Stock Analysis and Forecasting

Introduction

This project will use a trading data API to obtain historical stock price data to report on stock metrics and performace. The focus of this analysis will be to:

Import and tidy the stock trading API data for a stock of choice
Visualize trends and historical prices of the selected stock
Investigate google trends interest over time in the selected stock
Perform sentiment analysis on recent news articles about the selected stock
Create a time series forecasting model that uses historical stock prices to predict future trends
Develop a Shiny application that condenses this information into a single dashboard for any selected stock
Perform a moving average analysis of Bitcoin metrics
Examine options volatility in the market

Libraries Used

The following libraries were used for data clean-up, interacting with APIs, translating JSON to a datatable, text mining, web scraping, visualization, and forecasting.

#data cleanup
library(plyr)
library(dplyr)
library(tidyr)
library(magrittr)
library(stringr)
library(lubridate)
library(data.table)

#API and json
library(httr)
library(jsonlite)
library(config)

#Web Scraping
library(rvest)

#Visualization
library(plotly)
library(ggplot2)
library(DT)
library(tibble)

#Data
library(devtools)
library(gtrendsR)

#Text Analysis
library(tidytext)
library(wordcloud)
library(RColorBrewer)

#Forecasting
require(quantmod)
require(derivmkts)
library(forecast)
library(tseries)
library(prophet)

library(knitr)

Import Historical Stock Data

To obtain historical stock data, the World Trading Data API is used. This report allows for the selection of any stock for analysis by changing the ticker saved to the ‘symbol’ variable. For the purpose of this project, the company Amazon (AMZN) is used.

symbol <- 'AMZN'

World Trading Data API

The World Trading Data API url inputs the selected symbol, the date range that is being requested, and a custom API token. To obtain a unique API token, please visit the World Trading Data API Documentation.

config <- config::get()
date_from = today()-dyears(5)

URL <- paste0("https://www.worldtradingdata.com/api/v1/history?symbol=",symbol,
              "&sort=newest&date_from=",date_from,
              "&api_token=",config$stock_apikey)
results <- GET(url = URL)

To extract the content from the results, the jsonlite package is used. The output of this file is one row with thousands of columns, so data pre-processing is required.

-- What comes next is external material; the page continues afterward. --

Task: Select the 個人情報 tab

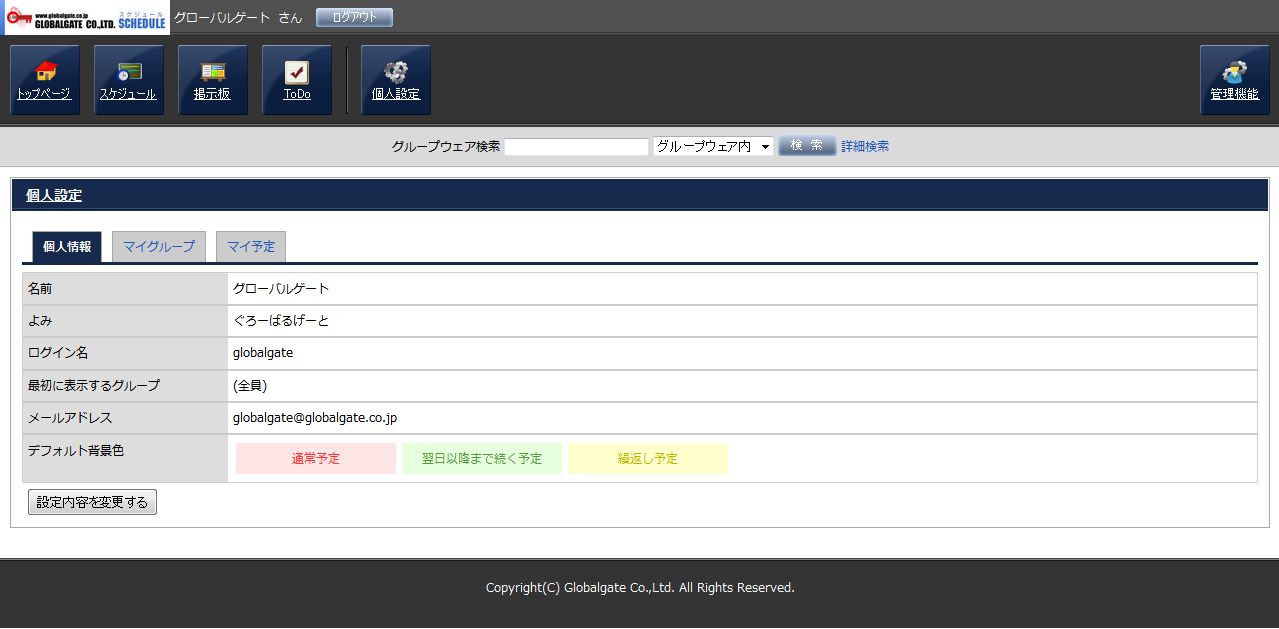Action: point(67,246)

content <- content(results, "text")
content %<>%
  fromJSON(flatten = TRUE) %>% #Flatten
  as.data.frame() #Make dataframe

#Number of columns
ncol(content)

## [1] 6291

Stock Data Pre-Processing

To tidy the stock data, all price and volume data fields are gathered and arranged into a long datatable. Regular expressions, column filtering, and data type alterations are also done.

#gather
stock <- gather(content, "time","value",2:ncol(content)) 
stock$value <- as.numeric(stock$value)

#extract the date and metric into a new field
stock$date <- as_date(str_extract(string = stock$time, pattern = "\\d{4}.\\d{2}.\\d{2}"))
stock$metric <- str_extract(string = stock$time, pattern = "open|close|high|low|volume")

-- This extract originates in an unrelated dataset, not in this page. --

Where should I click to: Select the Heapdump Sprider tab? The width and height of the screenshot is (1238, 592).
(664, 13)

#exclude the unneccessary column and spread metric columns
stock %<>%
  select(c(name, date, metric, value)) %>%
  spread(metric, value)

datatable(stock)

Visualization

Now that the stock dataset is tidied, a visualization of the price and volume time series can be created. For greater interactivity, plotly is used for this visualization.

p1 <- stock %>%
  plot_ly(x = ~date,
          type = "candlestick", 
          open = ~open, 
          close = ~close, 
          high = ~high,
          low = ~low,
          name = "price") %>%
  layout(
    xaxis = list(
      rangeselector = list(
        buttons = list(
          list(
            count = 1,
            label = "1 mo",
            step = "week",
            stepmode = "backward"),
          list(
            count = 3,
            label = "3 mo",
            step = "month",
            stepmode = "backward"),
          list(
            count = 6,
            label = "6 mo",
            step = "month",
            stepmode = "backward"),
          list(
            count = 1,
            label = "1 yr",
            step = "year",
            stepmode = "backward"),
          list(
            count = 3,
            label = "3 yr",
            step = "year",
            stepmode = "backward"),
          list(step = "all"))),
      rangeslider = list(visible = FALSE)),
         yaxis = list(title = "Price ($)",
                      showgrid = TRUE,
                      showticklabels = TRUE))
p2 <- stock %>%
  plot_ly(x=~date, y=~volume, type='bar', name = "Volume") %>%
  layout(yaxis = list(title = "Volume"))

p <- subplot(p1, p2, heights = c(0.7,0.3), nrows=2,
             shareX = TRUE, titleY = TRUE) %>%
  layout(title = paste0(symbol))
p

Google Trends

Economic indicators are excellent predictors of future stock price, but what about Google search interest in the stock? Using the gtrendsr package, the following code queries interest over time for the selected stock over the previous five years and creates a visualization using plotly.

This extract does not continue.